Das Wilhelmsburger Rathausviertel bildet den südlichen Abschluss des neuen Stadtkerns. Hier sind 1600 Wohnungen auf 32 Hektar geplant. Der größte Profiteur der Verlagerung wird indes ein Park werden, den es schon gibt. Denn noch durchschneidet die alte Trasse den Inselpark, nur ein paar Gehminuten von der S-Bahn-Station Wilhelmsburg entfernt. Der Park, dank der Sporthalle auch Heimstätte des Bundesliga-Basketballclubs Towers, wird noch einmal um fünf Hektar wachsen. Und niemand wird mehr sein Kanu über die Straße tragen müssen. Im äußersten Südwesten des Parks soll noch das Inselparkquartier mit Potenzial für 650 Wohnungen auf 13 Hektar entstehen. Hochbaureife wird hier erst 2026 erwartet.

Ein Drittel der Wohnung sind öffentlich gefördert

Wilhelmsburg
Wilhelmsburg © Frank Hasse | Unbekannt

„Jetzt wächst zusammen, was zusammengehört“, sagt Karen Pein, Geschäftsführerin der IBA Hamburg, die die Quartiere im Auftrag des Senats entwickelt. Gebaut wird im Hamburger Drittelmix: ein Drittel geförderter Wohnungsbau, ein Drittel Mietwohnungen, ein Drittel Eigentumswohnungen. Auch Baugemeinschaften sollen zum Zuge kommen.

Allerdings ist die Begeisterung über die neuen Quartiere keineswegs ungeteilt. „Die Vorgabe, 5400 Wohneinheiten in der Wilhelmsburger Mitte zu konzen­trieren, statt auch in peripheren Lagen der Elbinsel Stadtentwicklung und Wohnungsbau zu ermöglichen, lässt wenig Spielraum für intelligente Infrastruktur und innovative Verkehrsprojekte“, kritisiert Manuel Humburg, Mitglied des Vereins Zukunft Elbinsel Wilhelmsburg.

Mit den Plänen seien Träume von „einer barrierefreien Veloroute, einer oberirdischen Stadtbahn/U-Bahn in den Hamburger Süden oder auch einer Kombination von beidem vom Tisch.“ Die Initiative hält das gesamte Projekt für einen Fehler, die neue Trasse mit Autobahn-Charakter passe nicht mehr in die Zeit und werde zu noch mehr Verkehr im Viertel führen.

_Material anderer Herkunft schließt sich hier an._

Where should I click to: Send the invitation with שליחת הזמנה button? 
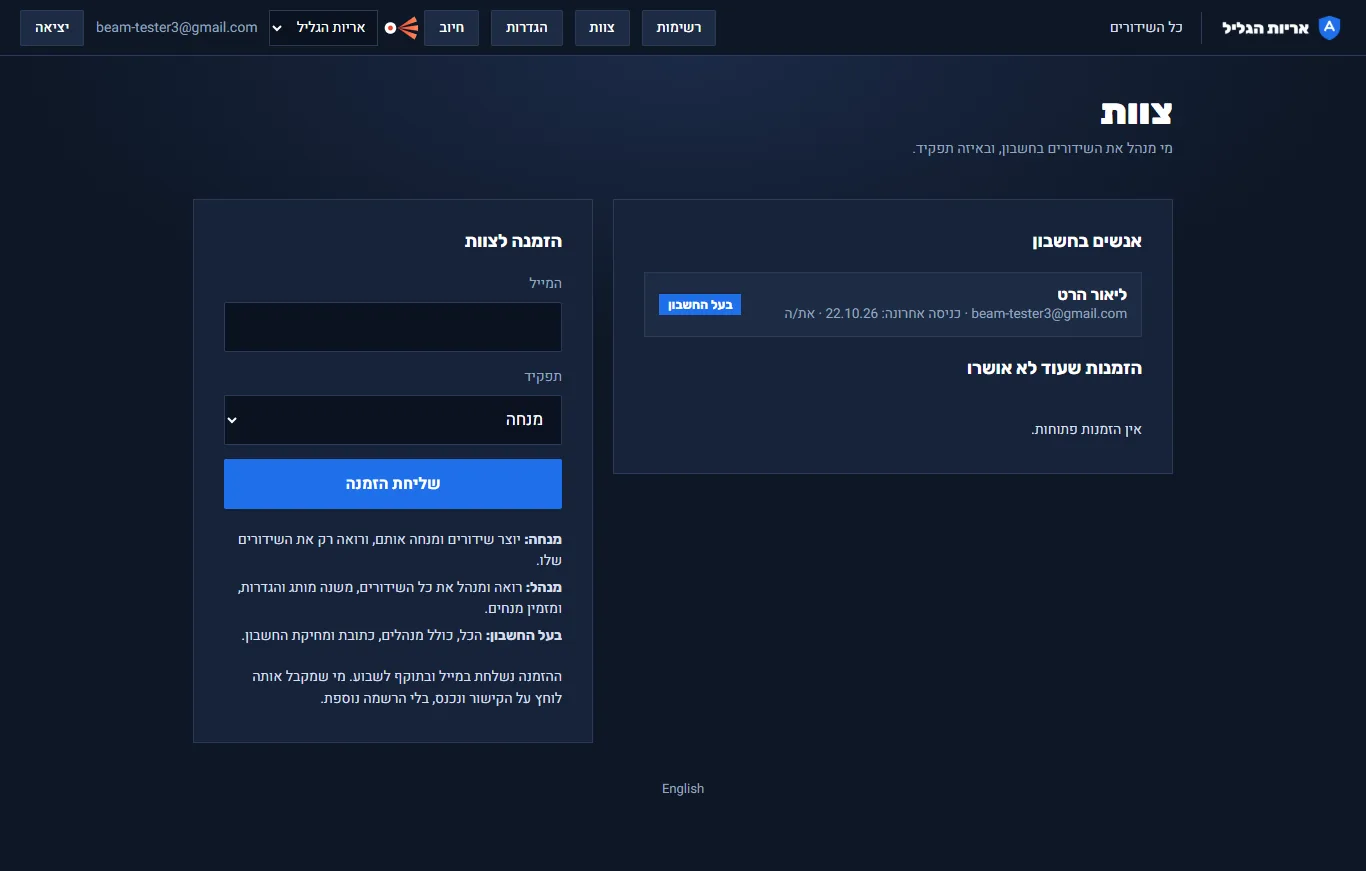(x=392, y=484)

Dichterer S-Bahn-Takt und längere Züge sind geplant

Das Thema Mobilität beschäftigt auch die Befürworter der neuen Quartiere. Schon jetzt fahren die S-Bahnen aus dem Süden in Richtung Innenstadt zu den Stoßzeiten häufig überfüllt. Und das Problem wird sich noch verschärfen, da Hamburg am südlichen Stadtrand mit den Quartieren Vogelkamp Neugraben, Fischbeker Heidbrook und Fischbeker Rethen weiterwachsen wird. Hier wird in den nächsten Jahren Wohnraum für 15.000 neue Bürger entstehen.

„Dies ist eine Herausforderung“, sagt IBA-Geschäftsführerin Karen Pein. Für Abhilfe sollen ein dichterer S-Bahn-Takt sowie längere Züge sorgen. Der Senat treibt zwar auch die Planung der Verlängerung der U-Bahn-Linie 4 von der neuen Station Elbbrücken bis auf den Kleinen Grasbrook voran – auch hier entsteht ein neues Quartier –, die immer wieder diskutierte Verlängerung bis nach Harburg wird jedoch auch auf lange Sicht nur eine Vision bleiben. „Dann bin ich wahrscheinlich längst in Pension“, sagt Karen Prein. Immerhin wird bei der Planung großer Wert auf den Ausbau des Radweg- und Fußwegnetzes gelegt, gerade an den Kanälen.